= Game development tool =

Type of specialized software application

A game development tool is a specialized software application that assists or facilitates the making of a video game. Some tasks handled by tools include the conversion of assets (such as 3D models, textures, etc.) into formats required by the game, level editing and script compilation.

Almost all game development tools are developed by the developer custom for one game, or by a console manufacturer (such as Nintendo or Sony) as part of a game development kit. Though tools may be re-used for later games, they almost always start out as a resource for a single game. While many COTS packages are used in the production of games—such as 3D packages like Maya and 3D Studio Max, graphic editors like Photoshop and IDEs like Microsoft Visual Studio—they are not considered solely game development tools since they have uses beyond game development.

The game tools may or may not be released along with the final game, depending on what the tool is used for. For contemporary games, it is common to include at least level editors with games that require them.

==History==
Early in the history of the video game industry, game programming tools were non-existent. This wasn't a hindrance for the types of games that could be created at the time, however. While today a game like Pac-Man would most likely have levels generated with a level editor, in the industry's infancy, such levels were hard coded into the game's source code.

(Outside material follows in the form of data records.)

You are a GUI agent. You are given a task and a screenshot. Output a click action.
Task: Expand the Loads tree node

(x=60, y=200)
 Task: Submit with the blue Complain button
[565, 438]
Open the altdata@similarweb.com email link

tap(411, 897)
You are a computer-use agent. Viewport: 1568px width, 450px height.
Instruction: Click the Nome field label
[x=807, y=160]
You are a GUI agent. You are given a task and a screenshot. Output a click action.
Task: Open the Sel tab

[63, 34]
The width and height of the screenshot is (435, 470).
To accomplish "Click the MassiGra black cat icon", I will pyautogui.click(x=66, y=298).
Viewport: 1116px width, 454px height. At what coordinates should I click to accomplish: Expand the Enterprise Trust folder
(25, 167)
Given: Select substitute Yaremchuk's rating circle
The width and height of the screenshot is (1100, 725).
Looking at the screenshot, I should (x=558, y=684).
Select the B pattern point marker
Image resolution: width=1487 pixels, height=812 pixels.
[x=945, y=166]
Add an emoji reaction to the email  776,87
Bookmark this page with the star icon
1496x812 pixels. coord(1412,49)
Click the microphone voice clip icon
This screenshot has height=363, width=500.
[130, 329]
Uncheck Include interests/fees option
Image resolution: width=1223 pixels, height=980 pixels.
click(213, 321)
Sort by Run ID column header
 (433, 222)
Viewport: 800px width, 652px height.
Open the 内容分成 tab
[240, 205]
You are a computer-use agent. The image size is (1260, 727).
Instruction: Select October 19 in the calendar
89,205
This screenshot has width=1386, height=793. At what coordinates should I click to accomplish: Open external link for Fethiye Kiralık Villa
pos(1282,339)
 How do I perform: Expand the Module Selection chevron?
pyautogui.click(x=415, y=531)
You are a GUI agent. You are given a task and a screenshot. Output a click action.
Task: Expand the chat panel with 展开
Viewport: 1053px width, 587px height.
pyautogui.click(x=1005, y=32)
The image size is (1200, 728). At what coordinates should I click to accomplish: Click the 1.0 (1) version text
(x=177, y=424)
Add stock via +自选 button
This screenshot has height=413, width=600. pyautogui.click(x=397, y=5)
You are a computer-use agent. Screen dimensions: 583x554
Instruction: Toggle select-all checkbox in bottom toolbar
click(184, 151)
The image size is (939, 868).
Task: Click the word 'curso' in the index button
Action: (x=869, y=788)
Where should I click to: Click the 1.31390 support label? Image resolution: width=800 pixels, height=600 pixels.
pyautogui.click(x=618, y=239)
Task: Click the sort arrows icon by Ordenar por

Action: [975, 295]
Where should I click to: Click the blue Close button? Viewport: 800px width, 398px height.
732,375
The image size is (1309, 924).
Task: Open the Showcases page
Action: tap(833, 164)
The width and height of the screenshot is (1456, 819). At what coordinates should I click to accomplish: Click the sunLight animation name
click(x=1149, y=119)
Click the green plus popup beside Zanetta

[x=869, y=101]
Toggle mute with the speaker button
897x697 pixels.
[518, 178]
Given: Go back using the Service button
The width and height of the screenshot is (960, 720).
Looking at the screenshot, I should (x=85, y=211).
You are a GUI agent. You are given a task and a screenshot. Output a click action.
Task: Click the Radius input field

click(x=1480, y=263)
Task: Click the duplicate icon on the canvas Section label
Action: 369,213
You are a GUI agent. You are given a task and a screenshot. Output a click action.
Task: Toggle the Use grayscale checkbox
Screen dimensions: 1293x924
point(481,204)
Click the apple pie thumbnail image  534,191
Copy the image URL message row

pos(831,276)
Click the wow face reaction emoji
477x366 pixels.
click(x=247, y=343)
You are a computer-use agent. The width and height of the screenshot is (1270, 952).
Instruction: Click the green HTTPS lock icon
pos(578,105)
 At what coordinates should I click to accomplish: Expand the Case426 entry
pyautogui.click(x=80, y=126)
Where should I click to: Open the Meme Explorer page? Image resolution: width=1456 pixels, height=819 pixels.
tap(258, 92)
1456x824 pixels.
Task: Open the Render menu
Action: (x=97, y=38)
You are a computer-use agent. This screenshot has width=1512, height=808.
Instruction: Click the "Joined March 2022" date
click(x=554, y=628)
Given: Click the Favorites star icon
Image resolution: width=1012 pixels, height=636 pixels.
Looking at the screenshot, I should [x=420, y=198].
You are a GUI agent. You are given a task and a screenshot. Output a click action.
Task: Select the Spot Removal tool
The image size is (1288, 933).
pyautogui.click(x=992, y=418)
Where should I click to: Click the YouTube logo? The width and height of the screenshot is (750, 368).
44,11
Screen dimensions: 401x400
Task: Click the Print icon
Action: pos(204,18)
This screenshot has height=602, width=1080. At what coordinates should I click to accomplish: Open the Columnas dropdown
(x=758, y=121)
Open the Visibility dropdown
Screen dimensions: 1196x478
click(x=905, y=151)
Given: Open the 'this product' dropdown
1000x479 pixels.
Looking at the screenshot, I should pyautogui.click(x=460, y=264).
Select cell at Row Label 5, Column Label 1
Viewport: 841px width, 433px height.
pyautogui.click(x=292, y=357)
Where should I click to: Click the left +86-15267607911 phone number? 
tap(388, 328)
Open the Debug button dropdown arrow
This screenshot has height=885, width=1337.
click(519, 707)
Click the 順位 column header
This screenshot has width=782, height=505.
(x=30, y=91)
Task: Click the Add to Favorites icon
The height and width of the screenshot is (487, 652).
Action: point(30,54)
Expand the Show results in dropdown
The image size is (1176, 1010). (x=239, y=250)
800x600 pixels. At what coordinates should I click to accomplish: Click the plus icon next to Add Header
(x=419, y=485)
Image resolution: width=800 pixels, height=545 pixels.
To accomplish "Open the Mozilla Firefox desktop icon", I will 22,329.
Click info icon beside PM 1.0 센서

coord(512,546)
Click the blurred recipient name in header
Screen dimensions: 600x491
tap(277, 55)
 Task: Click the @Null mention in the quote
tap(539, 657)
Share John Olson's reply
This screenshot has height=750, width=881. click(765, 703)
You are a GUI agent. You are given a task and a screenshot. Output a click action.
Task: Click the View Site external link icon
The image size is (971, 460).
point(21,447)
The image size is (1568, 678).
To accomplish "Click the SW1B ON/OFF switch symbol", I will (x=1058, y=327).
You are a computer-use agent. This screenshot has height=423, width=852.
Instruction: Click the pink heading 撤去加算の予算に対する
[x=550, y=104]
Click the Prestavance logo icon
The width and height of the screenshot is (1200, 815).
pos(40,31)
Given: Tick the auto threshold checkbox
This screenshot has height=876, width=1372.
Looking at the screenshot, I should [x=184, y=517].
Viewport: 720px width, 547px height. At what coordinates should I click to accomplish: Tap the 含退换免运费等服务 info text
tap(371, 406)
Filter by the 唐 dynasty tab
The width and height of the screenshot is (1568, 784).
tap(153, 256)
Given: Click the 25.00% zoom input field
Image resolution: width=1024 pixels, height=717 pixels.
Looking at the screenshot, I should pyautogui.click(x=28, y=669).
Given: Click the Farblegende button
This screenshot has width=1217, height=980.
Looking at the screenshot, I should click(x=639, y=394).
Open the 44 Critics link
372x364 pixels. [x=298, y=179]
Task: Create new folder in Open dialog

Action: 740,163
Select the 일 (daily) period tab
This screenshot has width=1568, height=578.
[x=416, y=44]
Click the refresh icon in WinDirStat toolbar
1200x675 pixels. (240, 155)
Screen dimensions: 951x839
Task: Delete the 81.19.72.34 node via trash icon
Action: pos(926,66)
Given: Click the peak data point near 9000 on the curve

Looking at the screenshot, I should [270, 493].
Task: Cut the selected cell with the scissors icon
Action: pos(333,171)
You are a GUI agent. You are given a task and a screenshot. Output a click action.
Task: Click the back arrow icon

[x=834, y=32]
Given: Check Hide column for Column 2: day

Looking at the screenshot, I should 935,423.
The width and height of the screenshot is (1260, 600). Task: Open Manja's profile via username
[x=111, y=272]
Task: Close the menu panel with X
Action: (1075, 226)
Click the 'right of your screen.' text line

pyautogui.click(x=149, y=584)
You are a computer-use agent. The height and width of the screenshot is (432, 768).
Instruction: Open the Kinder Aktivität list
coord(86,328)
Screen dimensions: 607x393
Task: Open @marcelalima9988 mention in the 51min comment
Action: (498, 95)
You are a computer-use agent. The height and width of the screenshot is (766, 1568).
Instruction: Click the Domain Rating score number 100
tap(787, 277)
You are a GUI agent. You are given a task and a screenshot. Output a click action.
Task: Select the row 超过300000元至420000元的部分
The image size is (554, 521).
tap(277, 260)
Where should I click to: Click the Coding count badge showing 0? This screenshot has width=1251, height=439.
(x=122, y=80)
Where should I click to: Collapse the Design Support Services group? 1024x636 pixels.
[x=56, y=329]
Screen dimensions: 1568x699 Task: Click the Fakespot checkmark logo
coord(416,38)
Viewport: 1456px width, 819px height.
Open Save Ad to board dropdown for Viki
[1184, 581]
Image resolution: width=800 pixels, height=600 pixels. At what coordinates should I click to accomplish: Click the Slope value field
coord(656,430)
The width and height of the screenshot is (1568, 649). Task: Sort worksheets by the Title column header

Images of the player's character were also hard-coded, being drawn, frame by frame, by source code commands. As soon as the more technologically advanced use of sprites became common, game development tools began to emerge, custom programmed by the programmer. Today, game development tools are still often programmed by members of the game development team by programmers, often whose sole job is to develop and maintain tools.

==Examples==
- Bitsy: A game development tool featured exclusively at itch.io
- RPG Maker, known in Japan as RPG Tsukūru for the development of role-playing video games (RPGs)

==Use==
Numerous tools can be used to assist in game development. Often developers use tools to convert 3D model formats and graphic image formats into custom formats (though, increasingly, importers and exporters handle these tasks). Level editors are used to create environments and other tools may be used to view assets before they are incorporated in the game. For a contemporary commercial game, a half dozen tools or more may be used to assist in the game creation process.

Game tools change very often during the development process. The look and facility of a tool from the beginning of a project to the end may change dramatically. Often features are added with very little testing to assist other developers as fast as possible. The use of a tool also changes so much that users may have difficulty operating it from one day to the next as late-added features change how it is to be used. Since facility is often the primary goal for tools, they may be very user-unfriendly, with little or no built-in help. For tools that are to be shipped with the game, often debugging and user-friendly features are done near the end of the development process.

Outside of the game development team during the game's creation, many tools would have little facility. Level editors, however, once entirely proprietary, have increasingly been included with the shipping game to allow users to create their own game scenarios. Some games, such as Firaxis' Civilization IV, are built with user modification in mind and include numerous tools for game customizing.